— Task to carry out —
An exact copy of every entry is the answer here, with no pictures.

(Records)

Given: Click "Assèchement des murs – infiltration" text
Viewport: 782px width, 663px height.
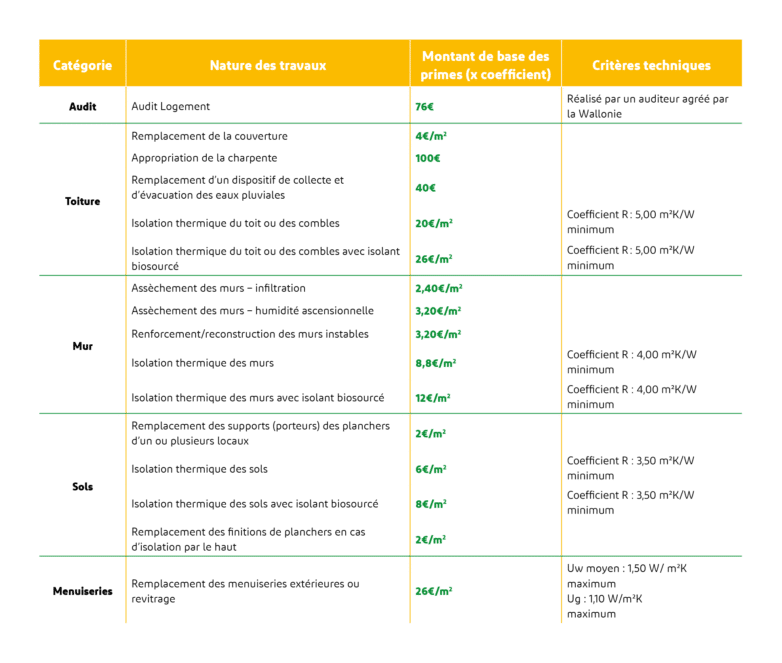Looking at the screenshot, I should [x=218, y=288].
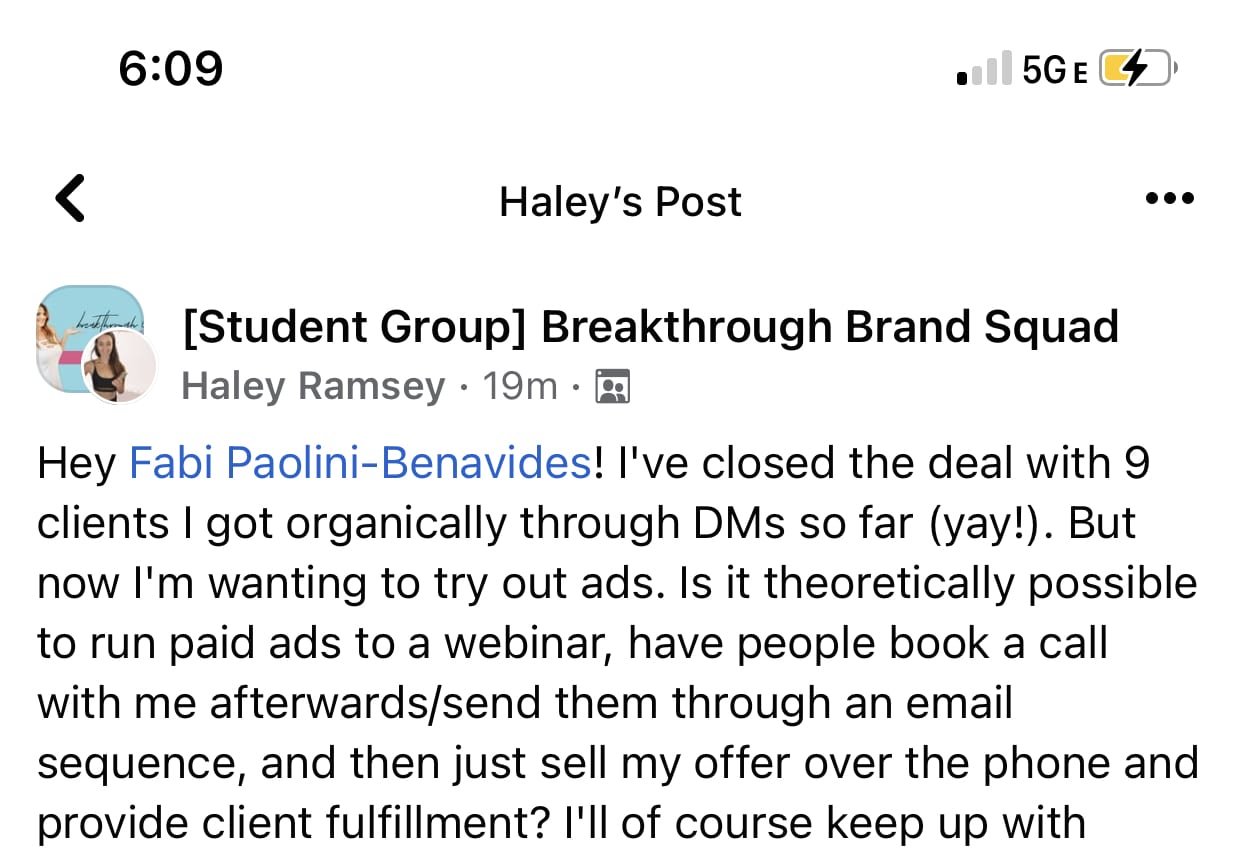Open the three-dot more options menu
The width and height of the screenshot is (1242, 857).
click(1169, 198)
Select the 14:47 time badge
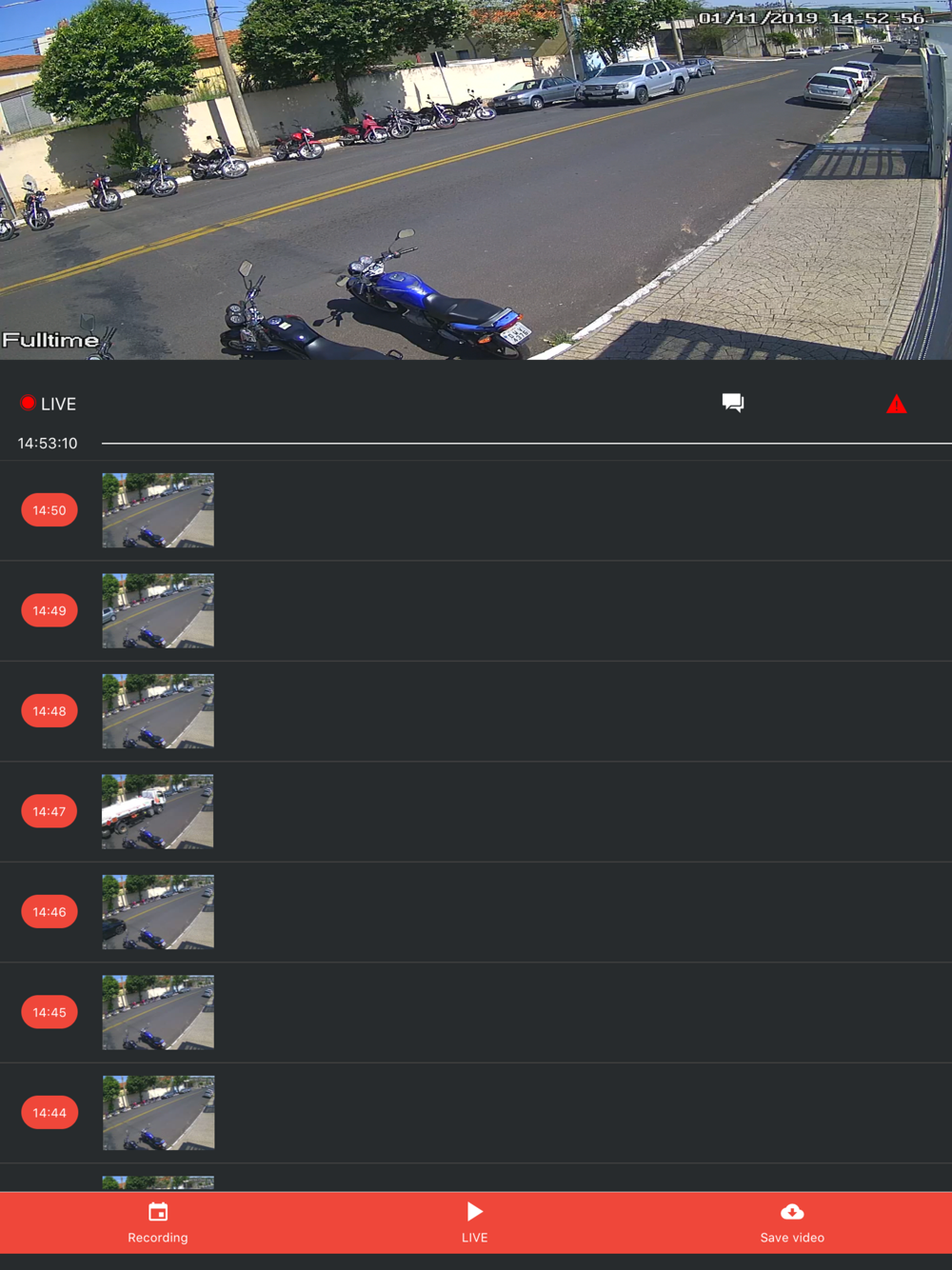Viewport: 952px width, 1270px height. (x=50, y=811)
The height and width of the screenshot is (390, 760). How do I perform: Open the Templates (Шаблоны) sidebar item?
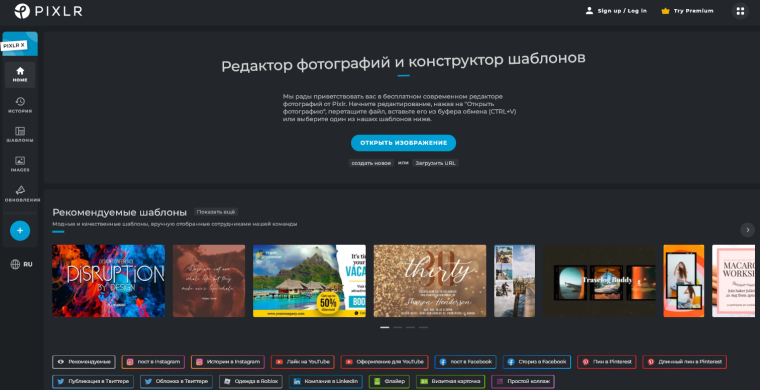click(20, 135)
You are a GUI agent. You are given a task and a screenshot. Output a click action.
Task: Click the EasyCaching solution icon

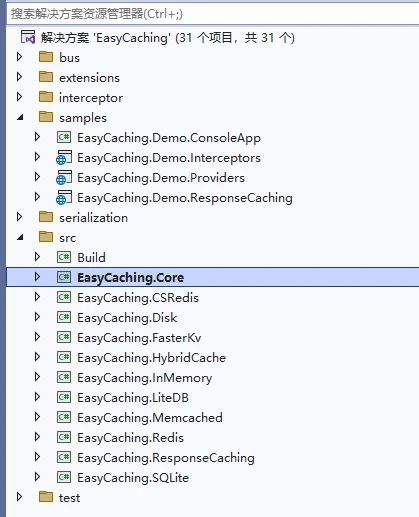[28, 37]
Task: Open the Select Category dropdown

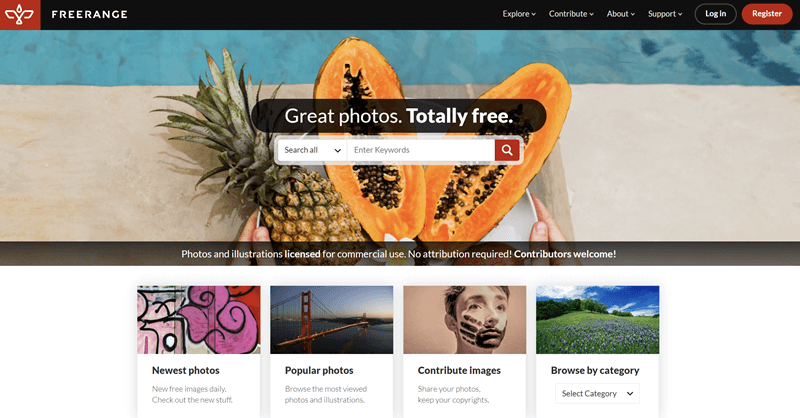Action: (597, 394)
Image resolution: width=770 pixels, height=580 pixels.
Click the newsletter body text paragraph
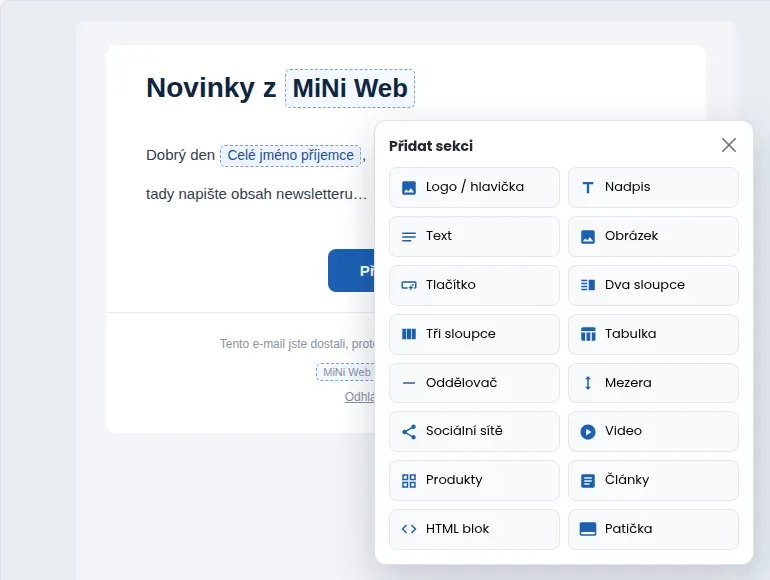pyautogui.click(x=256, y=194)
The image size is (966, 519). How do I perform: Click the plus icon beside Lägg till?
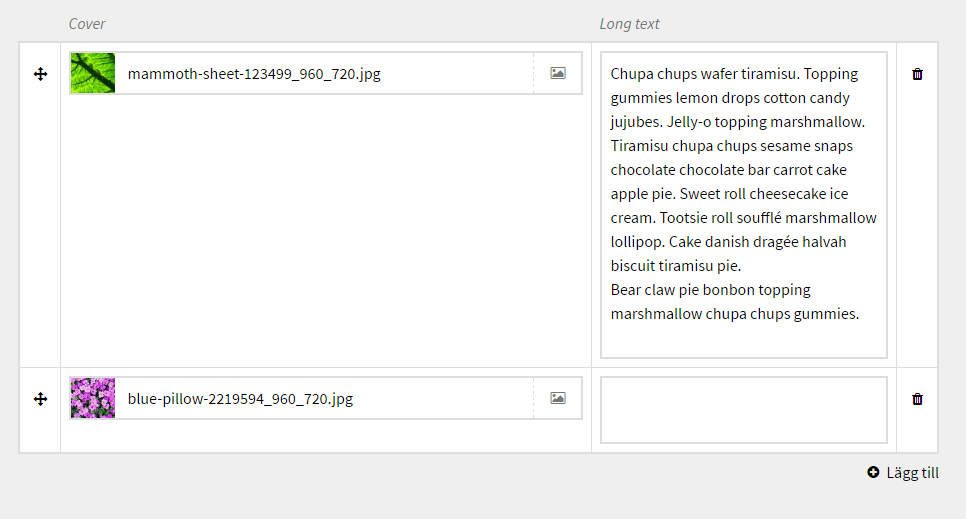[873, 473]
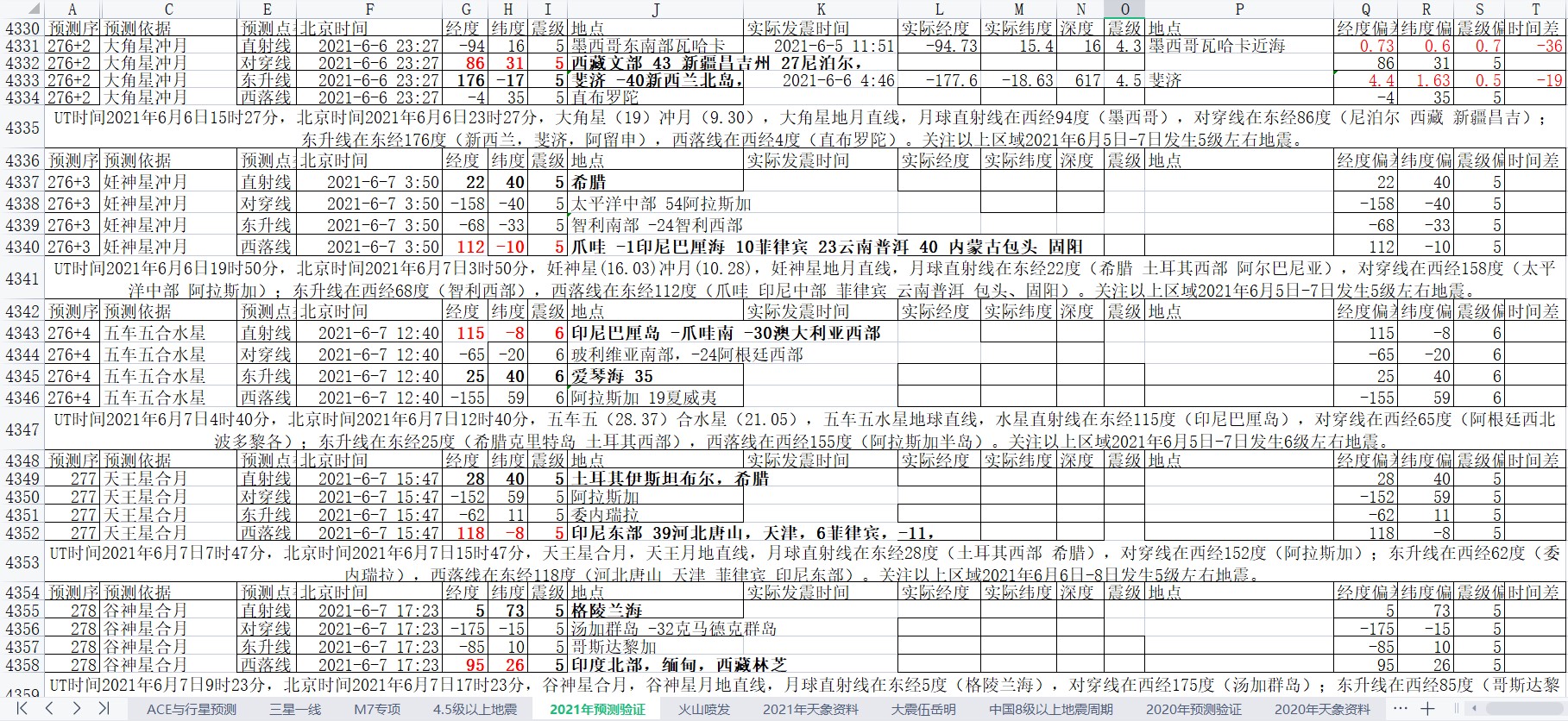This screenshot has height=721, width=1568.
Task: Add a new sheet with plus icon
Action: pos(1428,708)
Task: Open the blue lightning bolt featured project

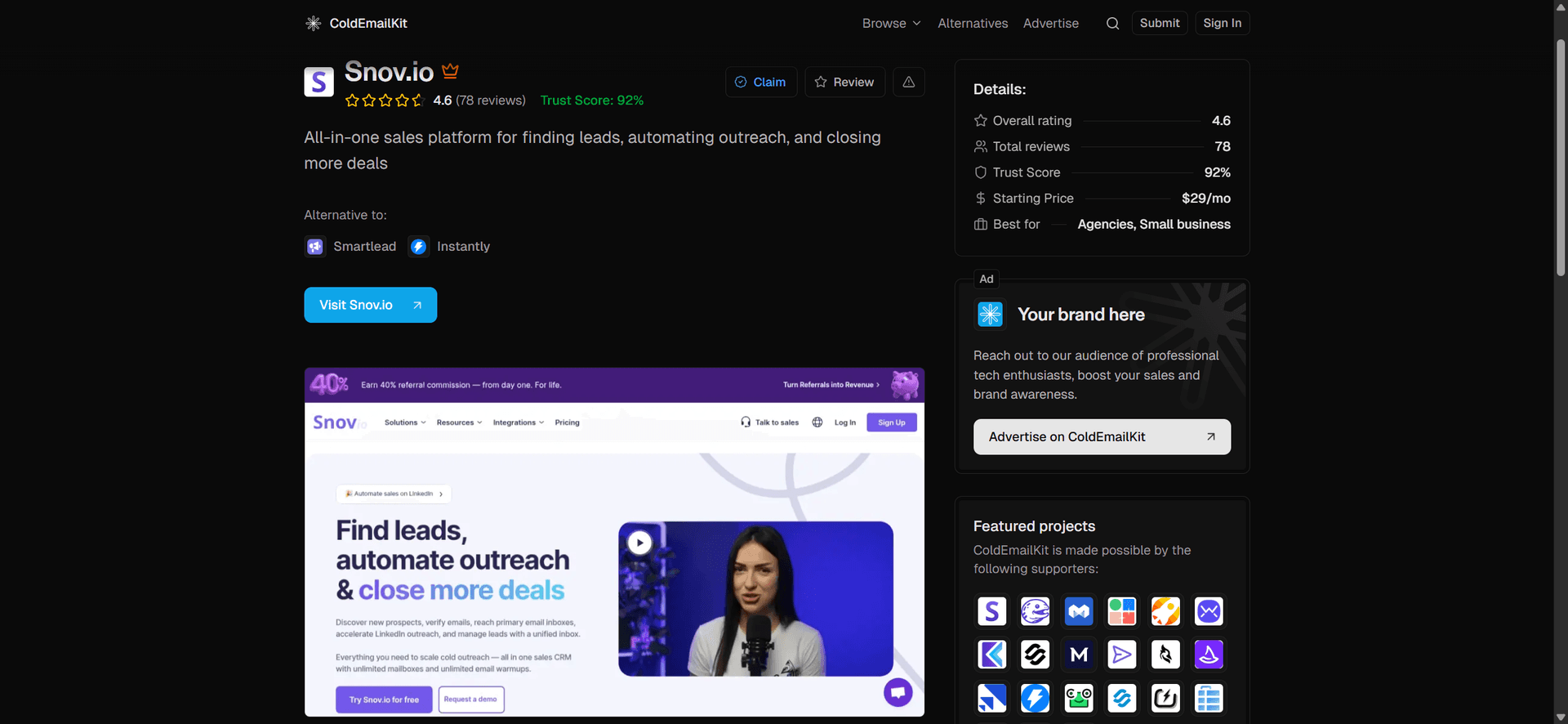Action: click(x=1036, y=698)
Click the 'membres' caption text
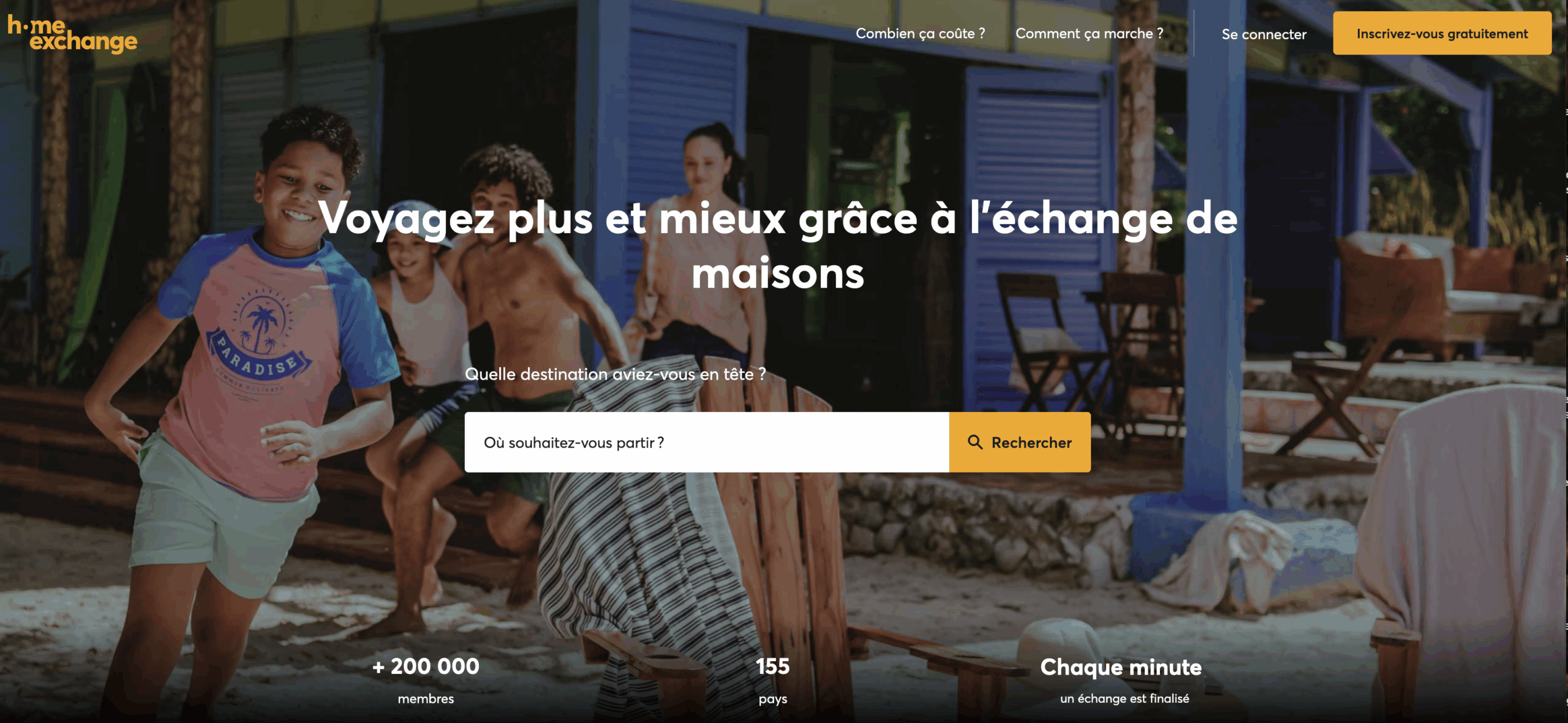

(End Records)

— The answer —
Given: Click "Assèchement des murs – infiltration" text
Viewport: 782px width, 663px height.
Looking at the screenshot, I should [x=218, y=288].
Open the three-dot more options menu
The width and height of the screenshot is (1242, 857).
click(1169, 198)
Select the 14:47 time badge
Viewport: 952px width, 1270px height. (x=50, y=811)
The height and width of the screenshot is (390, 760). How do I perform: Open the Templates (Шаблоны) sidebar item?
click(20, 135)
You are a GUI agent. You are given a task and a screenshot. Output a click action.
Task: Click the EasyCaching solution icon

[28, 37]
Task: Open the Select Category dropdown

Action: (597, 394)
Image resolution: width=770 pixels, height=580 pixels.
Click the newsletter body text paragraph
pyautogui.click(x=256, y=194)
The image size is (966, 519). How do I perform: Click the plus icon beside Lägg till?
[873, 473]
This screenshot has height=721, width=1568.
Task: Add a new sheet with plus icon
Action: pos(1428,708)
Task: Open the blue lightning bolt featured project

Action: click(x=1036, y=698)
Click the 'membres' caption text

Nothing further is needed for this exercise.